Stored dataset items
──────

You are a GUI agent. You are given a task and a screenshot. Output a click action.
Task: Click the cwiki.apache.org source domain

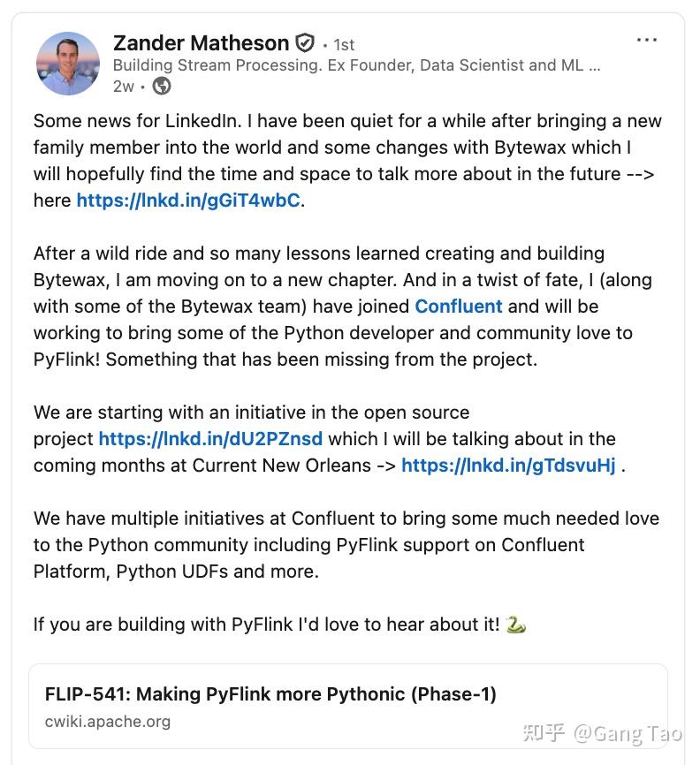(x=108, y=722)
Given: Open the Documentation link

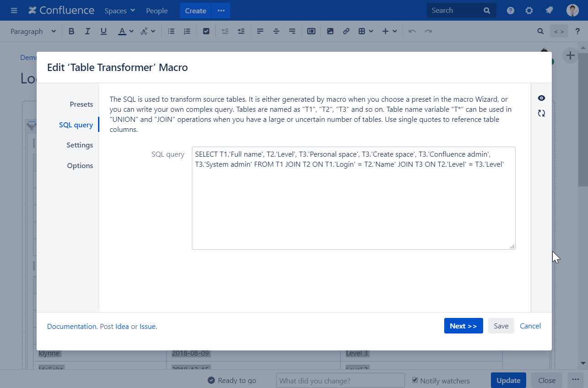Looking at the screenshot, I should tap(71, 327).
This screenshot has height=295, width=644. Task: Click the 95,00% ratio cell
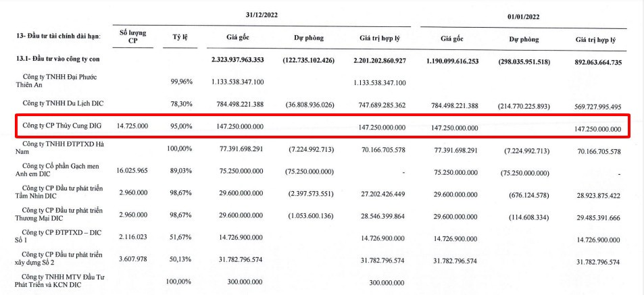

──────

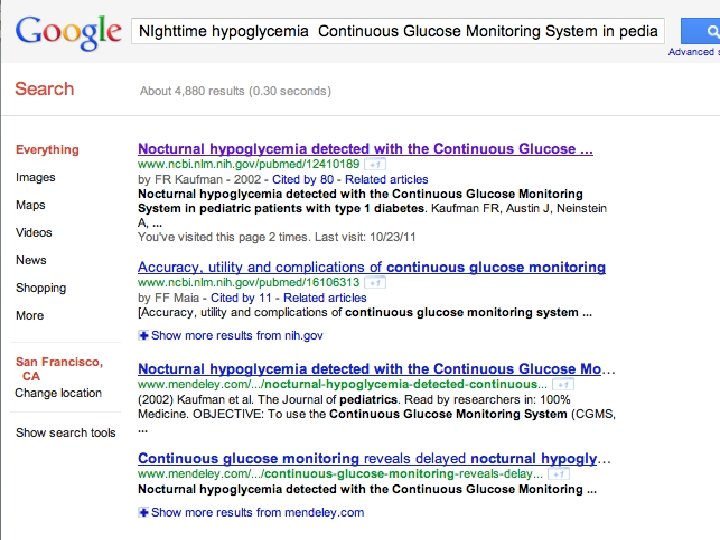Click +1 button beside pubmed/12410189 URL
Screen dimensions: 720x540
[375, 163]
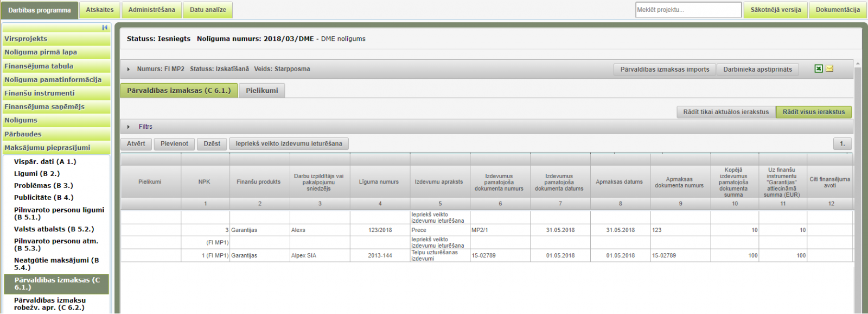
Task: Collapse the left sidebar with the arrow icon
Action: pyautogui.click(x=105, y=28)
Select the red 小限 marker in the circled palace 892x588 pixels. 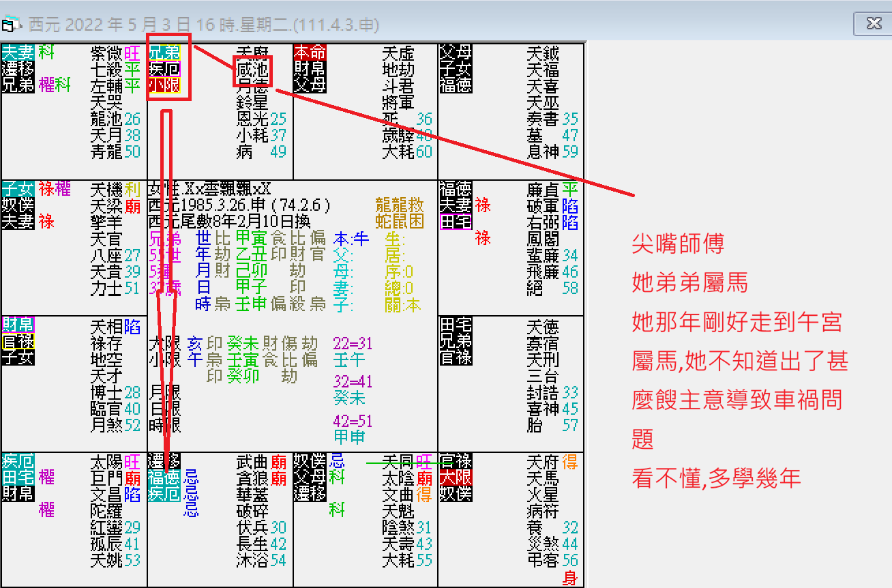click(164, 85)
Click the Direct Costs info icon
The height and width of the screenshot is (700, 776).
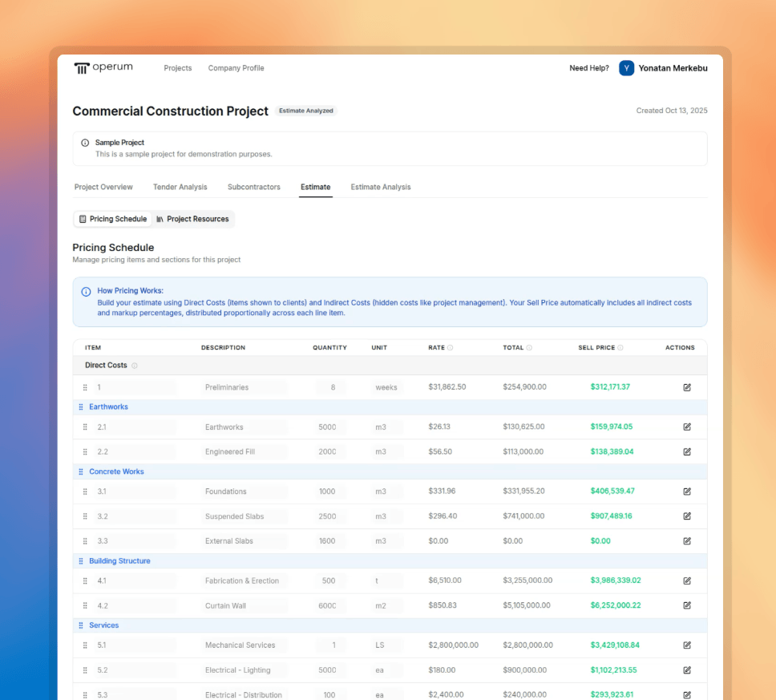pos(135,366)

──────

● **Work to be completed**
Above are the records. Copy word for word only their lines from the one holding "You are a GUI" through the one holding "This screenshot has", both included, and skip the images.

● **Response**
You are a GUI agent. You are given a task and a screenshot. Output a click action.
Task: Click the cwiki.apache.org source domain

(x=108, y=722)
Given: Open the Documentation link

Looking at the screenshot, I should tap(71, 327).
This screenshot has height=295, width=644. Task: Click the 95,00% ratio cell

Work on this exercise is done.